The high cost of excess

If there’s one thing the American consumer understands, it’s high gasoline prices. And, the consumer sees himself paying well over $2 a gallon at the pump while Big Oil is making record profits _ almost $10 billion for Exxon Mobil in the third quarter.

The consumer is quick to make the connection and congressional Democrats even quicker _ excess profits, windfall profits, unfair profits. Sen. Charles Schumer, D-N.Y., says the industry’s excess profits are running at $7 billion a month and he proposes a 50 percent “temporary” tax. The last temporary levy on the industry, in the 1980s, lasted eight years and is responsible in part for some of the industry’s problems today.

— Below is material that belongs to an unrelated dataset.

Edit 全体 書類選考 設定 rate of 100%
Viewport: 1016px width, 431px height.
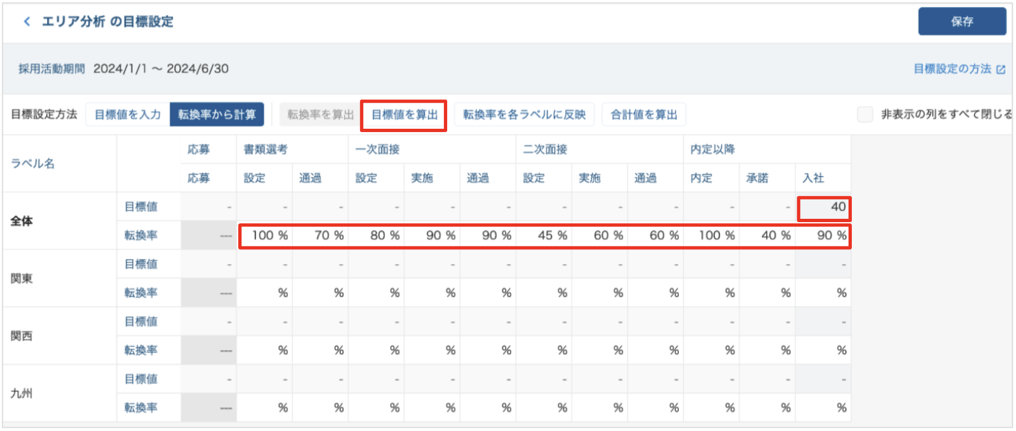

There’s no lack of ideas on how to spend a congressional windfall of $3.5 billion a month _ hurricane relief, heating oil assistance, subsidies for renewable fuels.

Republicans, usually in favor of letting big business do it’s thing, are saying with pursed lips that the oil business needs to explain itself, which the industry will have an opportunity to do at Senate hearings on Wednesday.

An excess profits tax _ and who’s to say what’s excessive? _ is bad economics and bad policy. It scares off investment and aggravates the boom and bust cycle to which the oil business is already too prone. The reason a new refinery hasn’t been built in this country is that investors aren’t confident it will make any money. The prospect of a 50 percent windfall tax isn’t going to boost that confidence.

Oil industry executives will be too circumspect to do so, but they might fairly ask the senators where they were in the ’90s when oil was $10 a barrel (it’s now around $60) _ the industry wasn’t terribly profitable, investment had dried up and companies were merging and downsizing.

The industry largely held off exploration and new drilling rigs, pipelines and refineries, which is why the industry today can’t drive prices down by simply opening a spigot and flooding the market.

Oil companies, perhaps more than most, have to see over the horizon because of the immense lead time in their industry, and it would have taken a seer of the first order to foresee and plan for in, say, 2000 the conflation of a massive surge in Chinese demand for oil, the ruinous Gulf Coast hurricanes and instability in the Mideast.

If excess profits there truly be, exploring and developing new oil fields in politically and geographically challenging parts of the world will take care of them.